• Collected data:
------------------------------------

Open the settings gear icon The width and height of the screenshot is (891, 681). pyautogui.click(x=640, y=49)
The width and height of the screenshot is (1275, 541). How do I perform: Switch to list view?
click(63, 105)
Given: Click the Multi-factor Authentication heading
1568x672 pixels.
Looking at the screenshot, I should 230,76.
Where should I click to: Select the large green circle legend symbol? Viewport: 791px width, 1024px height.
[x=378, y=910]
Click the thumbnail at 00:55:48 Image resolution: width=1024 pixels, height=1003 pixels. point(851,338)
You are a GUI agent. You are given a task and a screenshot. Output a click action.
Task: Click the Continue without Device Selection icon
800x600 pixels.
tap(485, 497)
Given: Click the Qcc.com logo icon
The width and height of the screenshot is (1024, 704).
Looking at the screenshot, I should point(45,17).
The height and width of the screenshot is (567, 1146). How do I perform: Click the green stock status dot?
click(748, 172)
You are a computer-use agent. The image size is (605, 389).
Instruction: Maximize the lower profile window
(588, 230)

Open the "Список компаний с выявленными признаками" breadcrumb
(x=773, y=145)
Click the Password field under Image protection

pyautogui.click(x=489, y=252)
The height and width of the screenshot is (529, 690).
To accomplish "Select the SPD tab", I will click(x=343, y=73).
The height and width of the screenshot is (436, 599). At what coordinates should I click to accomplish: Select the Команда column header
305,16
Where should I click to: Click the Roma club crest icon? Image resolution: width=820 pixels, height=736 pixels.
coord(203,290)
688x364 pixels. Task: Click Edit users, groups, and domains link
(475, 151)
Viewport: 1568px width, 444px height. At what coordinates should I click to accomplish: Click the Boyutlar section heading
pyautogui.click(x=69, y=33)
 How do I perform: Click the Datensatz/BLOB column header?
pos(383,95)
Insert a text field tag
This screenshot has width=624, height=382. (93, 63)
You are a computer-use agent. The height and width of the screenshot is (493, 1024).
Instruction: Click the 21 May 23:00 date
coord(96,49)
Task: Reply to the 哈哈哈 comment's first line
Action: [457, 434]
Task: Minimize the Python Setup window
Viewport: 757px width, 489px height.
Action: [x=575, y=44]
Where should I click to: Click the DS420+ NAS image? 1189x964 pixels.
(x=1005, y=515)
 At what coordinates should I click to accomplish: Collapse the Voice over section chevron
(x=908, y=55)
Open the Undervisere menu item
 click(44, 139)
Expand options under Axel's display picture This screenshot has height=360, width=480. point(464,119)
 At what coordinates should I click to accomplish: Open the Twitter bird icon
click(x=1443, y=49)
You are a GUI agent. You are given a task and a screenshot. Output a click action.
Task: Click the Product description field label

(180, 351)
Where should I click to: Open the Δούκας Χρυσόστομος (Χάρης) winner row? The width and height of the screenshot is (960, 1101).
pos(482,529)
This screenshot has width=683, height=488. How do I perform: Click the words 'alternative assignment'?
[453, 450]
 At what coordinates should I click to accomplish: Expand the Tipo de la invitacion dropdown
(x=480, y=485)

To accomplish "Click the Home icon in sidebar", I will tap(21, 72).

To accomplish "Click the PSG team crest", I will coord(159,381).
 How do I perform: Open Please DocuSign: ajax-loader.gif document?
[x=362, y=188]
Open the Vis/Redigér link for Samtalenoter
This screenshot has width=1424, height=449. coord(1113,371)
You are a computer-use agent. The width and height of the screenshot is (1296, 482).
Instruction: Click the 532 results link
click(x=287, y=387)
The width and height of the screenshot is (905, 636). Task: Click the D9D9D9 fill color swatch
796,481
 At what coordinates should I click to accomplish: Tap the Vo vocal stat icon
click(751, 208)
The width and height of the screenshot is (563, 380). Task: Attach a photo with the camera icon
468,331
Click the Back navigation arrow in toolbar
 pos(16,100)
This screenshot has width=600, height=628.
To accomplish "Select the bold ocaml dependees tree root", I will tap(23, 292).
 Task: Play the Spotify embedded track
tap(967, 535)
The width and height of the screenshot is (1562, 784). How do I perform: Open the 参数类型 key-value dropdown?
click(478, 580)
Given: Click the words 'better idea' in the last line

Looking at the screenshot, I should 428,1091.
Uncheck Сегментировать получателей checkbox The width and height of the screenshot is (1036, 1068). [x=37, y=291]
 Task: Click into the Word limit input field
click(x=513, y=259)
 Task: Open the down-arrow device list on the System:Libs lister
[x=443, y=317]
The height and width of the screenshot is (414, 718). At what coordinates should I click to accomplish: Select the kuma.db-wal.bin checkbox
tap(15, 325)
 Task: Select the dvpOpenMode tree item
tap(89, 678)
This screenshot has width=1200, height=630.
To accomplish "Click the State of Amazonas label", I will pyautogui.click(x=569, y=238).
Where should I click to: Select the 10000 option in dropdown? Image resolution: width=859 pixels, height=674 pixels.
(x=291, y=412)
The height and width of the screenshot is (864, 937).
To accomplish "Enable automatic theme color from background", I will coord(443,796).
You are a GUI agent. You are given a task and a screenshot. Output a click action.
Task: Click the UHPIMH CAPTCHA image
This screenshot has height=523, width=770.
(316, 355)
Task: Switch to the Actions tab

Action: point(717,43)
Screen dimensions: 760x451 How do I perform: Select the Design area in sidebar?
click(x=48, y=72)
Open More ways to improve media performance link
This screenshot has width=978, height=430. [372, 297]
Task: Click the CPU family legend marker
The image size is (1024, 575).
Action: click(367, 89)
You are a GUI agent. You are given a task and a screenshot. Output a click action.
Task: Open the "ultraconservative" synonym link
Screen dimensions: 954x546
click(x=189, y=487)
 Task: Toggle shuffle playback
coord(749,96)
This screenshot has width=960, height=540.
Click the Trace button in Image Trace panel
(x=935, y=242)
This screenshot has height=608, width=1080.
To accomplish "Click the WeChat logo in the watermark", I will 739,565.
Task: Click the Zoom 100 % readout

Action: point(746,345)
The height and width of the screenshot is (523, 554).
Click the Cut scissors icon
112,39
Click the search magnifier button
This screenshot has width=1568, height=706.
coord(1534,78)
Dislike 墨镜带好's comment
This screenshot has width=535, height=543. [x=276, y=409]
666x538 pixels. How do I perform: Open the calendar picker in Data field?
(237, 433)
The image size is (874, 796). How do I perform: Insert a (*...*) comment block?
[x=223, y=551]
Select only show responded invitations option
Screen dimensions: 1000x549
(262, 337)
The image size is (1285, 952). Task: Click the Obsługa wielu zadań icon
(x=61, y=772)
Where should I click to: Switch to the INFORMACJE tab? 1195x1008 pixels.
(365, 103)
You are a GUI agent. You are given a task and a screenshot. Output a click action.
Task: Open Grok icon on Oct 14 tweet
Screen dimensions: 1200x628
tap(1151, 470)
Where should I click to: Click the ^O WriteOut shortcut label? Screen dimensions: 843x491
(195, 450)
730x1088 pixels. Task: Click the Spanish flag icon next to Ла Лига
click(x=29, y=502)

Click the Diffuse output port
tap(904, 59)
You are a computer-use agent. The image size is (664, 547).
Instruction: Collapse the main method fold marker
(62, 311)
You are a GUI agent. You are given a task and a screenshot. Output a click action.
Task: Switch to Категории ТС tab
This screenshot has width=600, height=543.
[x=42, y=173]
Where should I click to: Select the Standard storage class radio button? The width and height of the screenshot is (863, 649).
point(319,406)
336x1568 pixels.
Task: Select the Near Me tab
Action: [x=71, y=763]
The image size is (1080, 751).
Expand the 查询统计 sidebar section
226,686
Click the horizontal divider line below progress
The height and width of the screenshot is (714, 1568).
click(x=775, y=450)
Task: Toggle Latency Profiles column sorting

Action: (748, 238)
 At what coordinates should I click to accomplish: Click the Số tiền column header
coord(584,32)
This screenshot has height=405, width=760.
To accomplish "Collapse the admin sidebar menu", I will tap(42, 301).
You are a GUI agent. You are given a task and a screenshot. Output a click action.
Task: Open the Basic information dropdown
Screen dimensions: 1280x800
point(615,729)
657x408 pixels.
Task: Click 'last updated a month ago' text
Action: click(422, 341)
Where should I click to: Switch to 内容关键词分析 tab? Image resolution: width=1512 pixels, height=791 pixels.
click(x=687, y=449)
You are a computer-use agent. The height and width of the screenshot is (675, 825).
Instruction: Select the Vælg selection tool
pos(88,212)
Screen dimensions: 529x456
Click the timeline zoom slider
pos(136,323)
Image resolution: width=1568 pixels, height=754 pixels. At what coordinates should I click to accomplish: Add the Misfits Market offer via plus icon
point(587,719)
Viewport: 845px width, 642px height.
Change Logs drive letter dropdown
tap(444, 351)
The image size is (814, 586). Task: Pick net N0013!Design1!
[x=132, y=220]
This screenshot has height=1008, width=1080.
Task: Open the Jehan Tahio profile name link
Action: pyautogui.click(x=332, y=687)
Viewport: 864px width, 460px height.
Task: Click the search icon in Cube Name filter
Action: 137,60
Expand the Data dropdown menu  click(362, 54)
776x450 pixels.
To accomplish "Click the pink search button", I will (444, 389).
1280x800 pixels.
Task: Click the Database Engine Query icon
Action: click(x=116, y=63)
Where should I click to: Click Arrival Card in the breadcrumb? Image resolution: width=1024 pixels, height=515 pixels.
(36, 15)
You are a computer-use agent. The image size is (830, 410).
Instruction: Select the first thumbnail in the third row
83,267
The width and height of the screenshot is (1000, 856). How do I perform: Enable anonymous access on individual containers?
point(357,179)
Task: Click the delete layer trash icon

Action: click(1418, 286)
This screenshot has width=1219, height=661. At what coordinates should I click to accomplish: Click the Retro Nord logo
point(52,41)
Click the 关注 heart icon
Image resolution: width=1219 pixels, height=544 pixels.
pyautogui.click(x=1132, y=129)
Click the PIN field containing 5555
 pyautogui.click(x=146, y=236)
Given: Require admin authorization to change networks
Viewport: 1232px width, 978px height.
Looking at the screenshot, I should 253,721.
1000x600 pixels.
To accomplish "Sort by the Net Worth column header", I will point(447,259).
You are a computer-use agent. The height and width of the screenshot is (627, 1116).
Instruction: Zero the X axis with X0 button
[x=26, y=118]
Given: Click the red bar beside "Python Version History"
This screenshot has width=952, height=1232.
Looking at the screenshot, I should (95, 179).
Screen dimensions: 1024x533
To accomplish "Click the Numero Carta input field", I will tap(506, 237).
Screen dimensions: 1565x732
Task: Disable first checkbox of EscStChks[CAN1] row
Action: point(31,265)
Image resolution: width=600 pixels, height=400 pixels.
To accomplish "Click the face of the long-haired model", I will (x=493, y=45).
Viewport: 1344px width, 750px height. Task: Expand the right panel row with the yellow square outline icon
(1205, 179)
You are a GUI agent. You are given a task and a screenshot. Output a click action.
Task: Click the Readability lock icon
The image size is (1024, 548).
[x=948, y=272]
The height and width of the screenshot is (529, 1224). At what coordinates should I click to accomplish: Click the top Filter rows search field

------------------------------------

• EXERCISE OBJECTIVE:
Copy the lines of the data above exactly as written, beginning with the line containing "The width and height of the screenshot is (1000, 856)." and ending with the line containing "Given: Click the red", and leave out all other lines.

• ANSWER BELOW:
The width and height of the screenshot is (1000, 856). How do I perform: Enable anonymous access on individual containers?
point(357,179)
Task: Click the delete layer trash icon

Action: click(1418, 286)
This screenshot has width=1219, height=661. At what coordinates should I click to accomplish: Click the Retro Nord logo
point(52,41)
Click the 关注 heart icon
Image resolution: width=1219 pixels, height=544 pixels.
pyautogui.click(x=1132, y=129)
Click the PIN field containing 5555
 pyautogui.click(x=146, y=236)
Given: Require admin authorization to change networks
Viewport: 1232px width, 978px height.
Looking at the screenshot, I should 253,721.
1000x600 pixels.
To accomplish "Sort by the Net Worth column header", I will point(447,259).
You are a computer-use agent. The height and width of the screenshot is (627, 1116).
Instruction: Zero the X axis with X0 button
[x=26, y=118]
Given: Click the red bar beside "Python Version History"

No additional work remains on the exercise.